◆ **Textauszug**
:::::
Bundesgesundheitsminister Karl Lauterbach hatte bereits angekündigt, mithilfe eines Arzneimittel-Sparpaketes und weiteren Entlastungen für die gesetzlichen Krankenkassen zu verhindern, dass die Beitragssätze im kommenden Jahr steigen werden. Der Entwurf Lauterbachs für ein "GKV-Finanzstabilisierungsgesetz" sieht unter anderem Zwangsrabatte für Pharmakonzerne und Apotheken vor. Zudem wird angekündigt, die Mehrwertsteuer auf Arzneimittel auf sieben Prozent zu senken. Die Koalitionspartner zeigten sich über diese Vorschläge jedoch irritiert, da diese Entlastungen in der Form nicht im Koalitionsvertrag vereinbart worden seien.
:::::
◆ **Daten**
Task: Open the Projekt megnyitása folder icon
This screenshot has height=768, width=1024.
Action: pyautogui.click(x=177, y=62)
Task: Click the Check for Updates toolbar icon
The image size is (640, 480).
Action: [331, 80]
:::::
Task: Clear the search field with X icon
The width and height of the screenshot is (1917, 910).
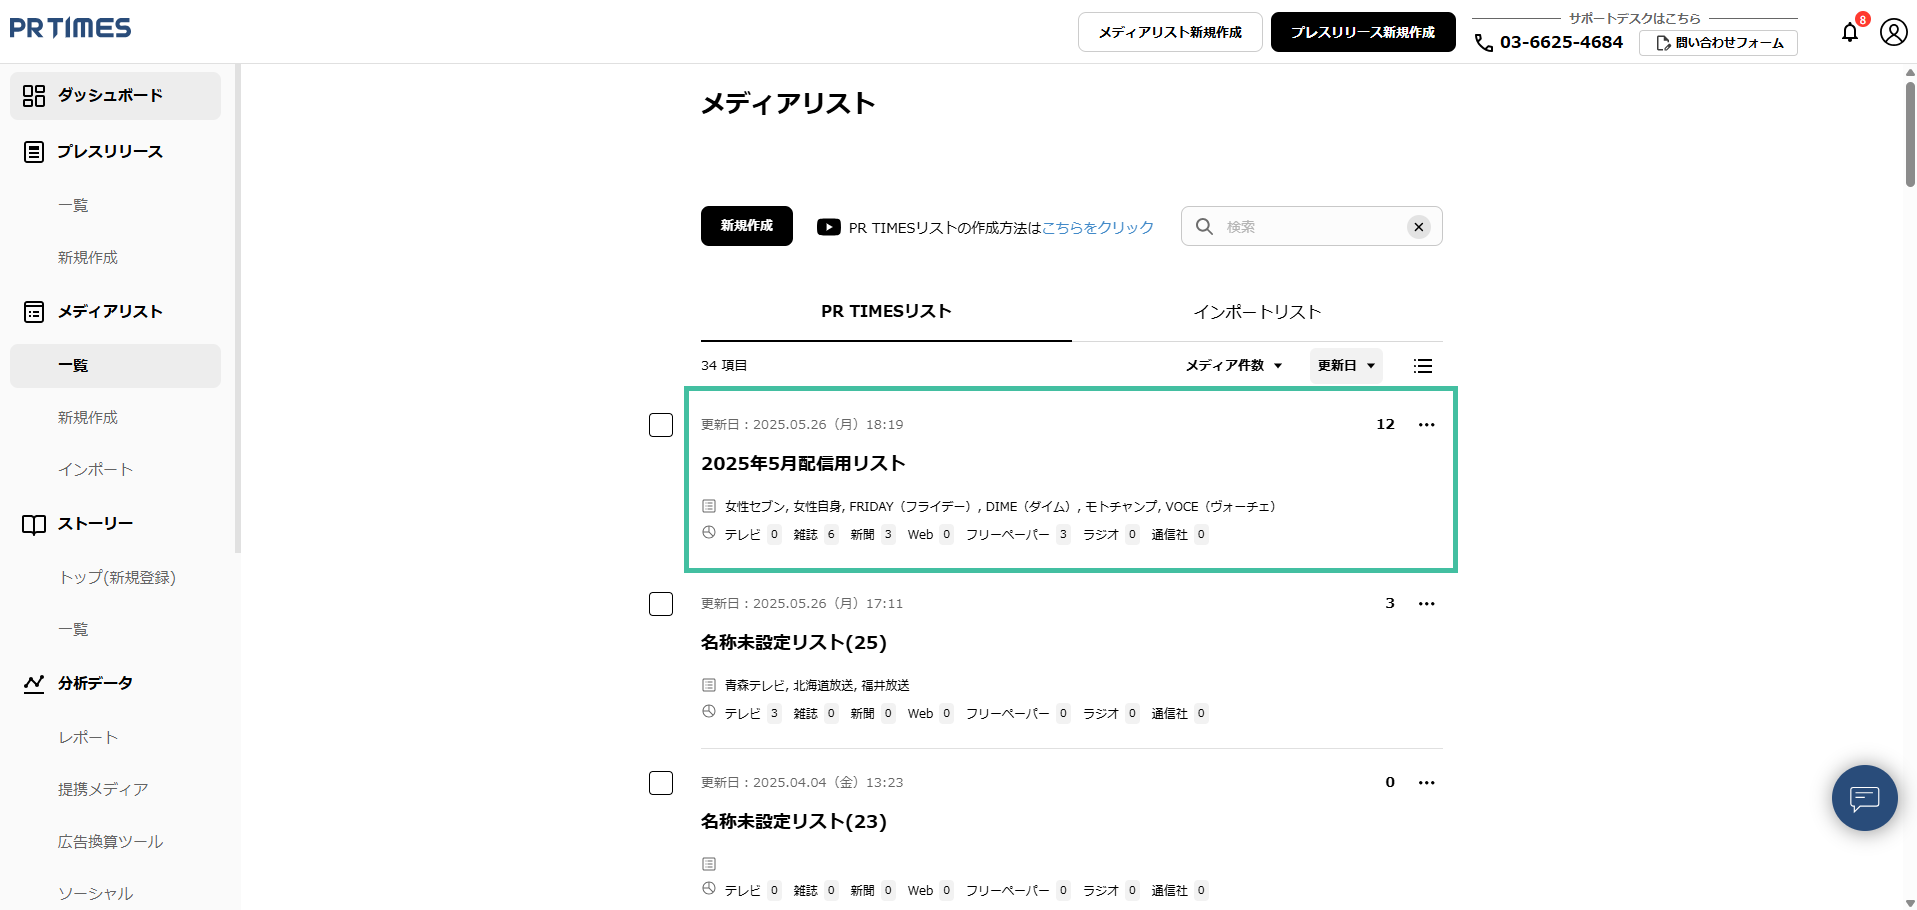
:::::
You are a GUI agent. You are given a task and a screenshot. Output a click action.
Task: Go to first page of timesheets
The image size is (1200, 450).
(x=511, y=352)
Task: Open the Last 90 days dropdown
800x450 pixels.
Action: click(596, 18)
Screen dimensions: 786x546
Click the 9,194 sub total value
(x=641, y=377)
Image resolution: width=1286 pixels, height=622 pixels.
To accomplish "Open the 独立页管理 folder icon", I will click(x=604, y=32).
:::::
◆ **Aufgaben**
#1 Auf wie viel Prozent soll laut dem Text über Lauterbachs Sparpläne die Mehrwertsteuer auf Arzneimittel sinken?
#2 Fass den Text über Lauterbachs Sparpläne in zwei Sätzen zusammen.
#3 Schreib den Text über Lauterbachs Sparpläne weiter.
Die Daten sind eigenständiges Material.

◆ **Antworten**
#1 Auf sieben Prozent.

#2 Bundesgesundheitsminister Karl Lauterbach will mit einem Arzneimittel-Sparpaket und weiteren Entlastungen für die gesetzlichen Krankenkassen verhindern, dass die Beitragssätze im kommenden Jahr steigen. Sein Entwurf sieht unter anderem Zwangsrabatte für Pharmakonzerne und Apotheken sowie eine auf sieben Prozent gesenkte Mehrwertsteuer auf Arzneimittel vor, worüber sich die Koalitionspartner irritiert zeigten, weil solche Entlastungen so nicht im Koalitionsvertrag vereinbart seien.

#3
Handlungsbedarf besteht jedoch länger: Im Winter verwies die Vorstandsvorsitzende des Spitzenverbandes der gesetzlichen Krankenkassen darauf, dass auch 2022 die Krankenkassen nur deshalb genügend finanziellen Spielraum gehabt hätten, da der Bund seinen jährlichen Steuerzuschuss einmalig verdoppelt habe. "Wird nichts unternommen, müssen die Beiträge Anfang 2023 um fast einen Prozentpunkt steigen. Das wäre bei einem Monatseinkommen von 3.500 Euro immerhin eine Mehrbelastung von 35 Euro, die sich Versicherte und Arbeitgeber teilen würden. Ich kann mir nicht vorstellen, dass irgendjemand in der Politik das möchte", sagt Doris Pfeiffer.